Theater am Olgaeck
 
Worte und Tasten
Ein entschleunigtes Gedanken-Spiel über das Weibliche
mit Mareike Tiede und Jan Röck
1 Stunde, keine Pause
Ein Programm mit Gedichten und Prosatexten über “das Weibliche” – wer dies in erster Linie mit lila Batiktüchern, Früchtetee und feministischem Selbsterfahrungsworkshop in Verbindung bringt, liegt weit daneben. Natürlich: Mareike Tiede und Jan Röck nehmen ihr Publikum mit auf die Reise in die Gefühls- und Gedankenwelten von Frauen. Und die meisten der vorgetragenen Werke stammen selbstverständlich von Frauen. Doch das Gedanken-Spiel der beiden Künstler entstand aus einem intensiven Ringen des weiblichen und des männlichen Parts des Duos. Dabei ging es um verbale und musikalische Interpretationsvarianten der vorgetragenen Texte, um mögliche Hinzufügungen und Auslassungen und um die Frage, inwieweit die zur Auswahl stehenden Werke tatsächlich für die weibliche Welt-Anschauung stehen.

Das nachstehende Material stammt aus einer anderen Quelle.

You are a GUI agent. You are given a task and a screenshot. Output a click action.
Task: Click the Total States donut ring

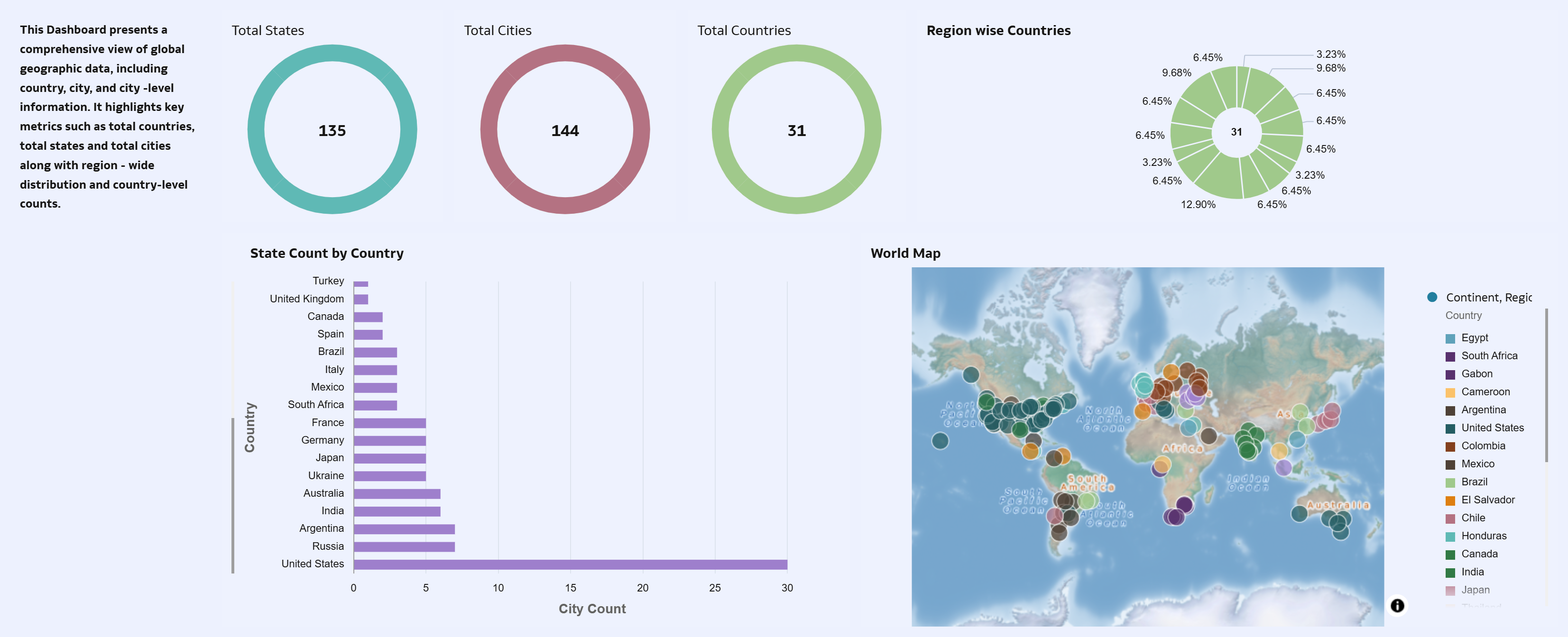click(332, 53)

Das Ergebnis ist ein wohltuend entschleunigtes Programm. Sprache und Musik, Ratio und Emotion, Ver-Dichtung und musikalische Ausdeutung – mit diesen Begriffen lässt sich der Abend umschreiben. Eine kurzweilige Interpretation der weiblichen und der männlichen Sicht auf die Welt und um die Schnittmengen, die sich trotz des “kleinen Unterschieds” – und manchmal auch überraschend – immer wieder neu finden. “Worte und Tasten” ist ein Gegengewicht zu platter Comedy und mentalem Unterhaltungs-Zapping. Denn Mareike Tiede und Jan Röck ist eine ungewöhnliche Symbiose von gesprochenem Wort und improvisierter Musik gelungen.